Bapa, ibu, saudara, saudari yang terkasih, tatkala kita mengenang penderitaan Yesus, kita disuguhkan bacaan I tentang Yesus yang digambarkan sebagai Ebed Yahwe, – Hamba Allah – yang harus rela menderita untuk keselamatan manusia, sebagaimana dilukiskan oleh nabi Yesaya:” Aku memberi punggungku kepada orang-orang yang memukul aku, dan pipiku kepada orang-orang yang mencabut janggutku. Aku tidak menyembunyikan mukaku ketika aku dinodai dan diludahi. Tetapi Tuhan ALLAHmenolong aku; sebab itu aku tidak mendapat noda. Sebab itu aku meneguhkan hatiku seperti keteguhan gunung batukarena aku tahu, bahwa aku tidak akan mendapat malu. “
Atau, oleh Paulus dilukiskannya sebagai berikut:” Walaupun dalam rupa Allah, tidak menganggap kesetaraan dengan Allah itu sebagai milik yang harus dipertahankan, melainkan telah mengosongkan diri-Nya sendiri, dan mengambil rupa seorang hamba, dan menjadi sama dengan manusia. Dan dalam keadaan sebagai manusia, Ia telah merendahkan diri-Nya dan taat sampai mati,bahkan sampai mati di kayu salib.“
Namun kita tahu, penderitaan Yesus tidak berhenti di atas kayu salib. Oleh karena kasih setia Allah terhadap Putra-Nya Ia pun membangkitkan-Nya. Ia memuliakan sendiri Putra-Nya. Hal ini kemudian dilukiskan oleh Paulus:” Allah sangat meninggikan Dia dan mengaruniakan kepada-Nya nama di atas segala nama, supaya dalam nama Yesus bertekuk lututsegala yang ada di langit dan yang ada di atas bumi dan yang ada di bawah bumi, dan segala lidah mengaku: “Yesus Kristus adalah Tuhan,” bagi kemuliaan Allah, Bapa!”

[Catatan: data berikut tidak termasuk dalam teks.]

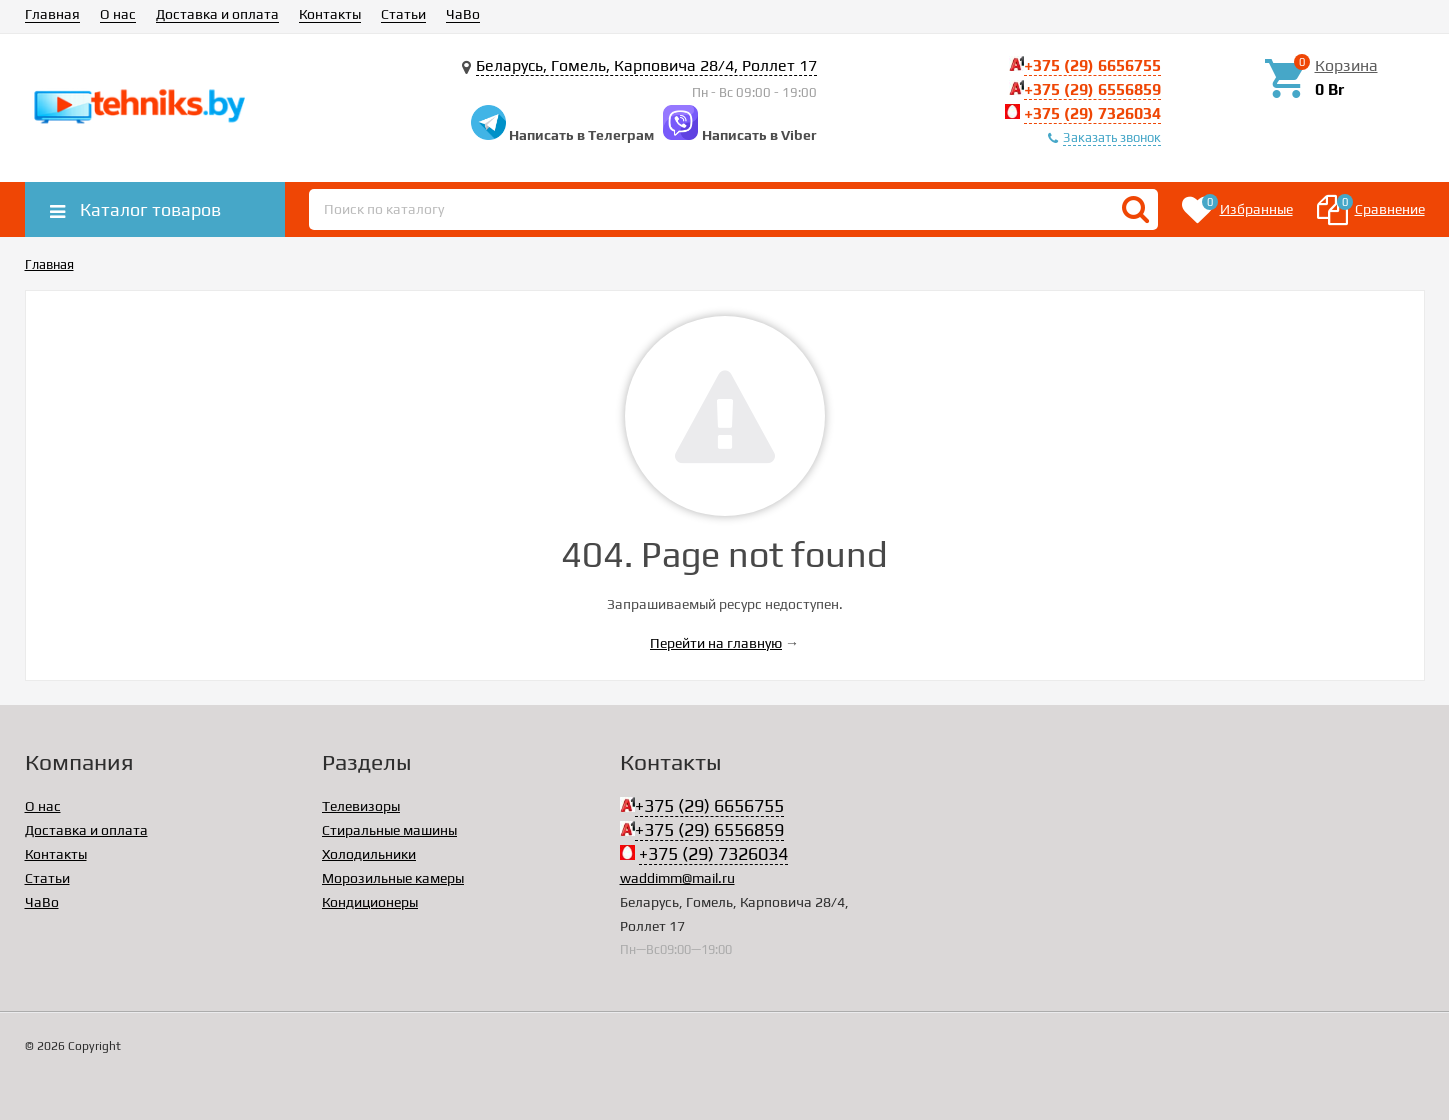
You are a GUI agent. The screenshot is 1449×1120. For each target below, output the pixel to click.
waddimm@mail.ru (677, 878)
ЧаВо (463, 14)
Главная (52, 14)
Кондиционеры (370, 902)
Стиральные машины (389, 830)
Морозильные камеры (393, 878)
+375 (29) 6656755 (1092, 65)
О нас (118, 14)
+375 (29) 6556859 (1092, 89)
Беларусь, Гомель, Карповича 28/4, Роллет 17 (646, 65)
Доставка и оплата (217, 14)
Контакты (330, 14)
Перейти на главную (716, 643)
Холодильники (369, 854)
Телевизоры (361, 806)
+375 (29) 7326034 (1092, 113)
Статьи (403, 14)
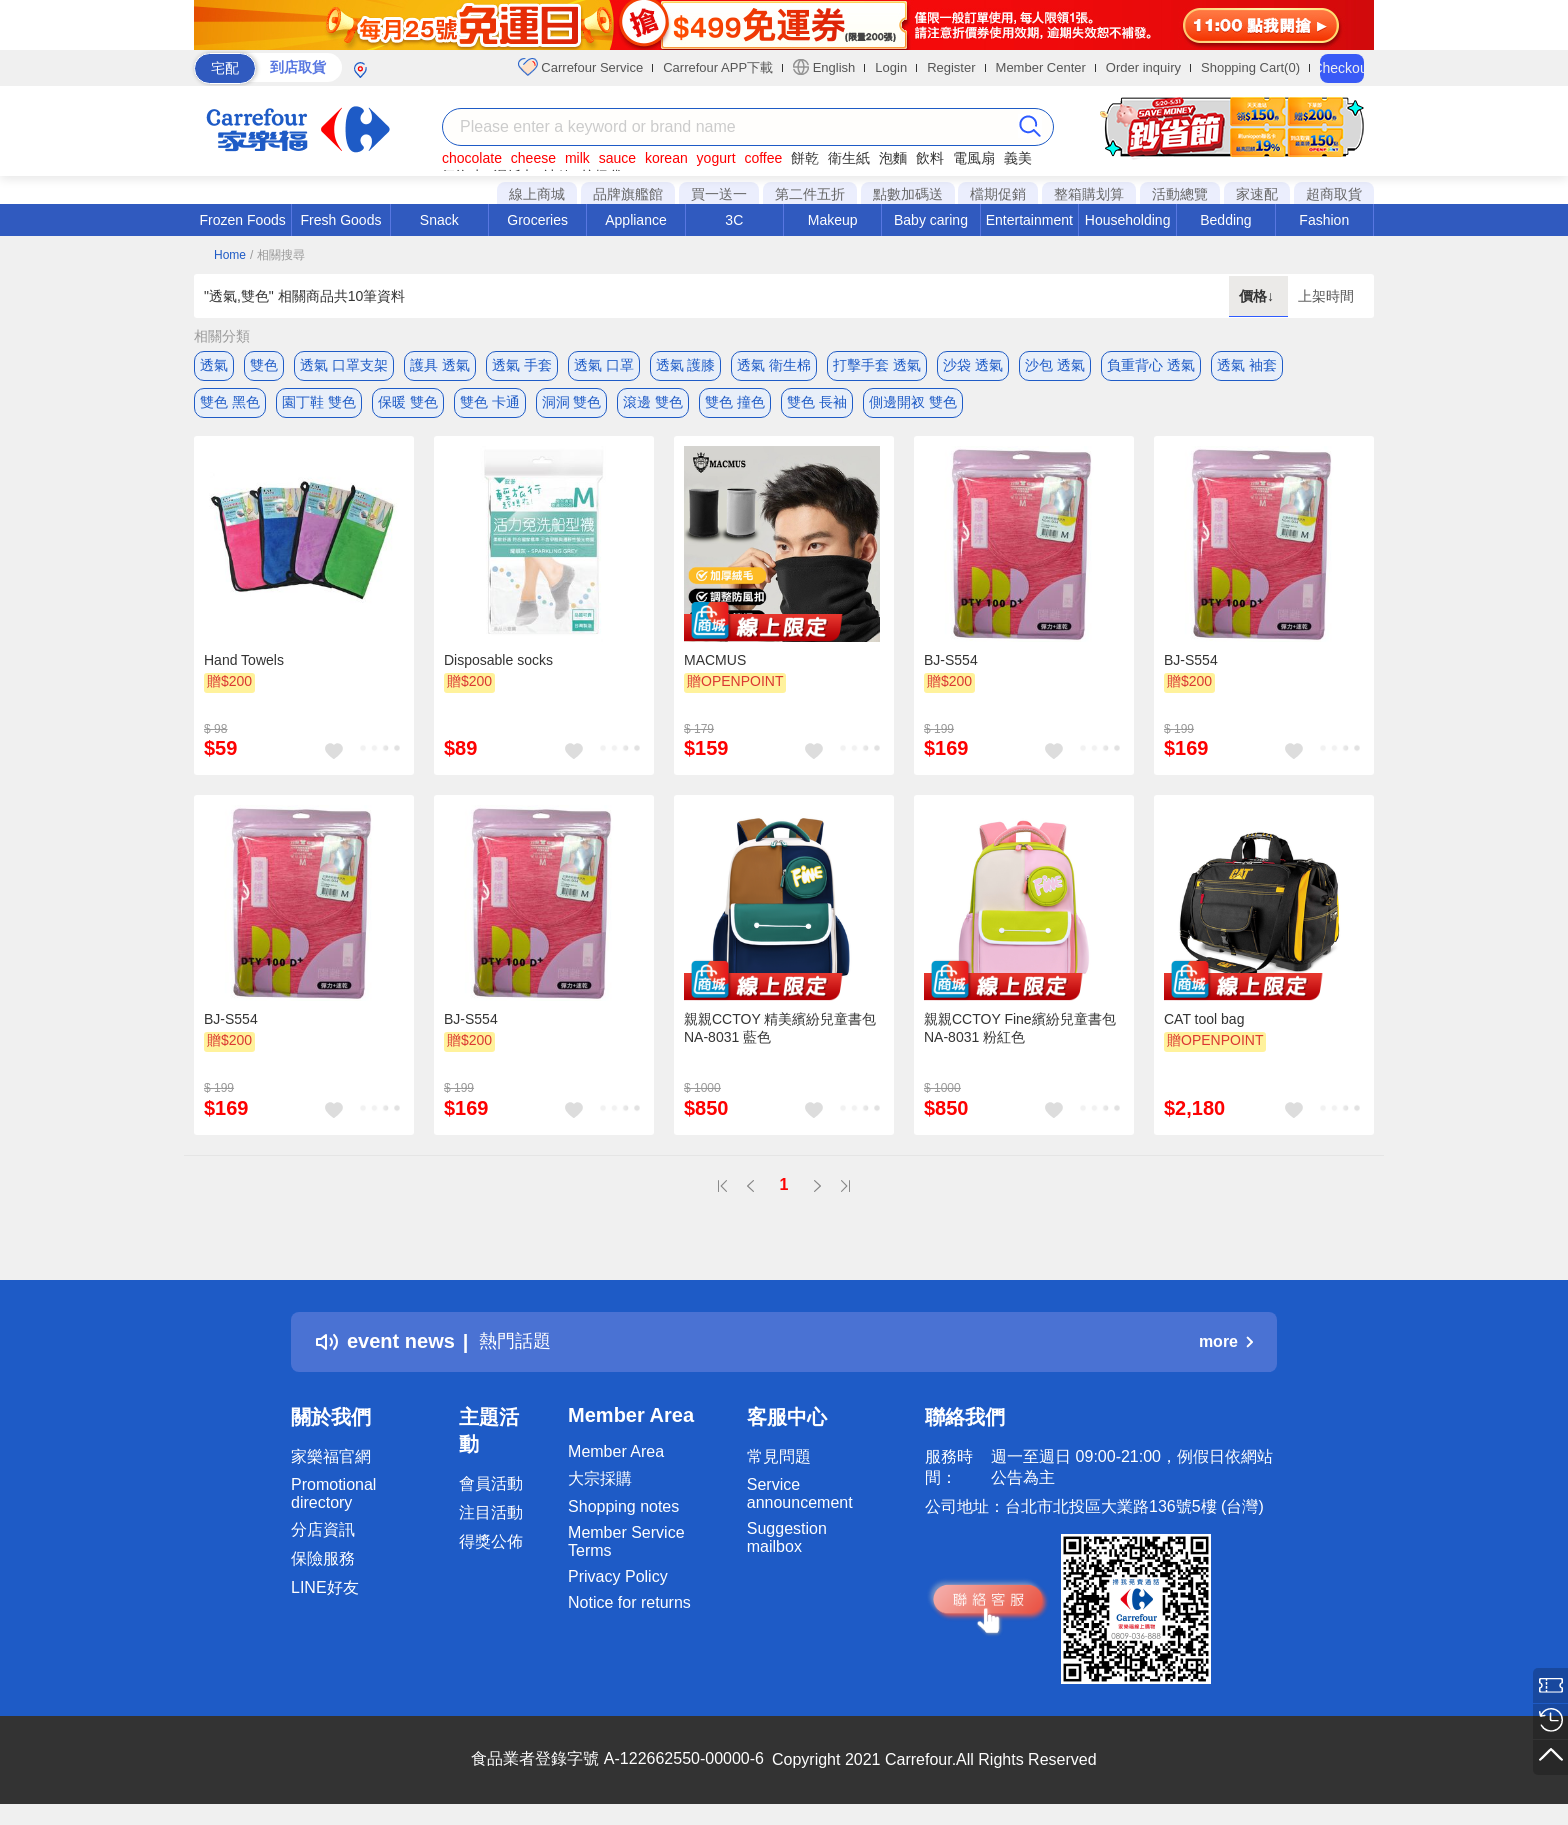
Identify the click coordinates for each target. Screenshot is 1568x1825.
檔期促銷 (998, 194)
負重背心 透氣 (1151, 365)
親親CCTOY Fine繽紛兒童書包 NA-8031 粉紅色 (1020, 1034)
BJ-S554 (951, 665)
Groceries (537, 220)
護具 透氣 (440, 365)
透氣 (214, 365)
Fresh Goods (341, 220)
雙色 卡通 (490, 405)
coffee (763, 158)
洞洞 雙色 (572, 405)
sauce (617, 158)
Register (951, 67)
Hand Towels (244, 665)
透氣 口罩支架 (344, 365)
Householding (1128, 220)
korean (666, 158)
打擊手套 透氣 (877, 365)
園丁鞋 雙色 (319, 405)
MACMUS (715, 665)
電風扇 (974, 158)
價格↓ (1258, 296)
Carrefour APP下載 (718, 67)
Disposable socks (498, 665)
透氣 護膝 (686, 365)
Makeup (833, 220)
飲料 (930, 158)
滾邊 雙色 (653, 405)
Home (230, 255)
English (824, 67)
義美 (1018, 158)
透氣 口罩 (604, 365)
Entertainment (1029, 220)
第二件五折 (810, 194)
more (1226, 1346)
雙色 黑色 (230, 405)
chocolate (472, 158)
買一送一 (719, 194)
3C (734, 220)
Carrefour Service (580, 67)
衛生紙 (849, 158)
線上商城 (537, 194)
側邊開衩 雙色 (913, 405)
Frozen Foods (242, 220)
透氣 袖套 (1247, 365)
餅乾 (805, 158)
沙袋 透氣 (973, 365)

Saudara-saudaraku, kisah sengsara Yesus yang baru saja kita dengar bukanlah laporan pandangan mata, melainkan sebagai narasi kesaksian orang-orang yang paham serta percaya bahwa sengsara dan wafat Yesus terjadi dalam rangka pengabdian-Nya kepada Allah Bapa-Nya untuk merekonsiliasi hubungan antara manusia dengan Bapa-Nya. Dengan ini maka Perayaan Minggu Palma menjadi sangat berarti untuk keselamatan kita yang masih berziar ah di bumi ini, manakala kita membuka gerbang hati kita masing-masing untuk menyambut Yesus masuk dan bertahkta di dalamnya. Karena itu, mengakhiri kotbah singkat saya ini, saya serukan:” Lihat, Rajamu datang kepadamu.Songsonglah Dia!!